→ **Entries on locating words and elements**:
****
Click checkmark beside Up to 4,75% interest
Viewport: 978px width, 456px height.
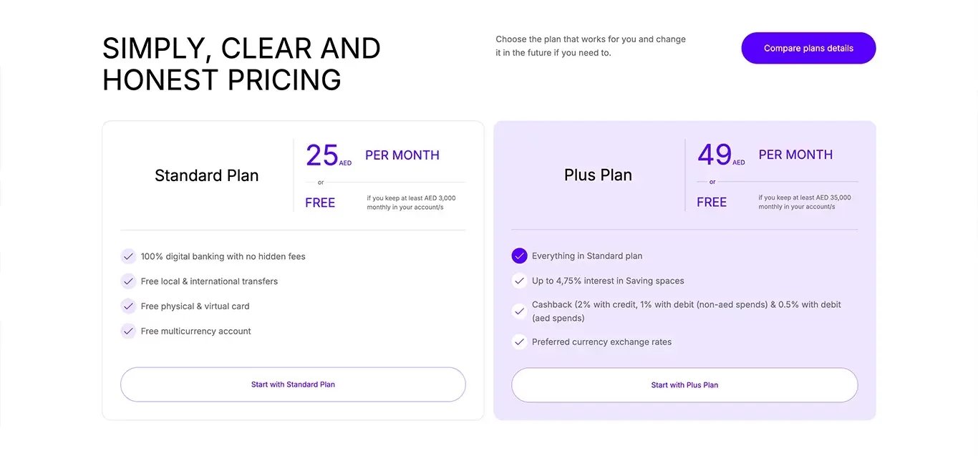tap(520, 281)
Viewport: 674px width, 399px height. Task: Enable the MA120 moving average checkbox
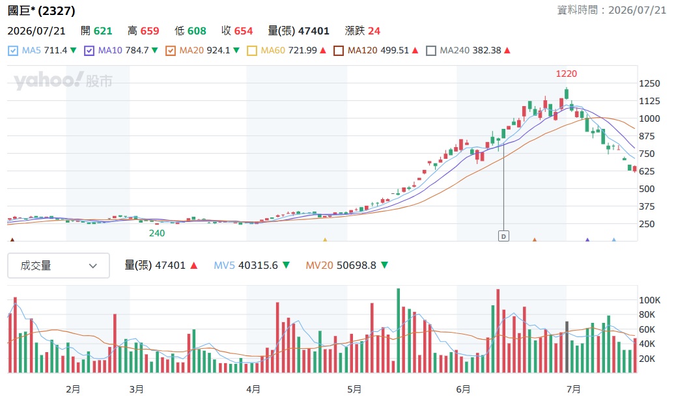pyautogui.click(x=339, y=51)
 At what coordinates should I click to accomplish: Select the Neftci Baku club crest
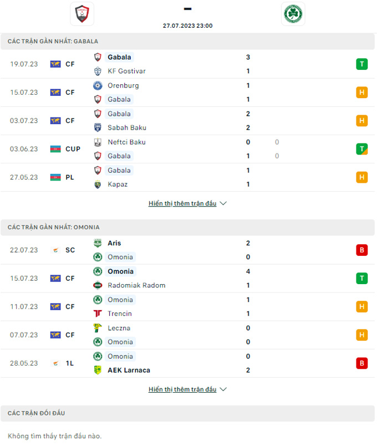coord(98,142)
****
→ **Set exercise**:
Write out each of the entries above again word for word, leaving out the pictures.

→ **Response to this task**:
Click checkmark beside Up to 4,75% interest
Viewport: 978px width, 456px height.
tap(520, 281)
Viewport: 674px width, 399px height. Task: Enable the MA120 moving average checkbox
pyautogui.click(x=339, y=51)
 At what coordinates should I click to accomplish: Select the Neftci Baku club crest
coord(98,142)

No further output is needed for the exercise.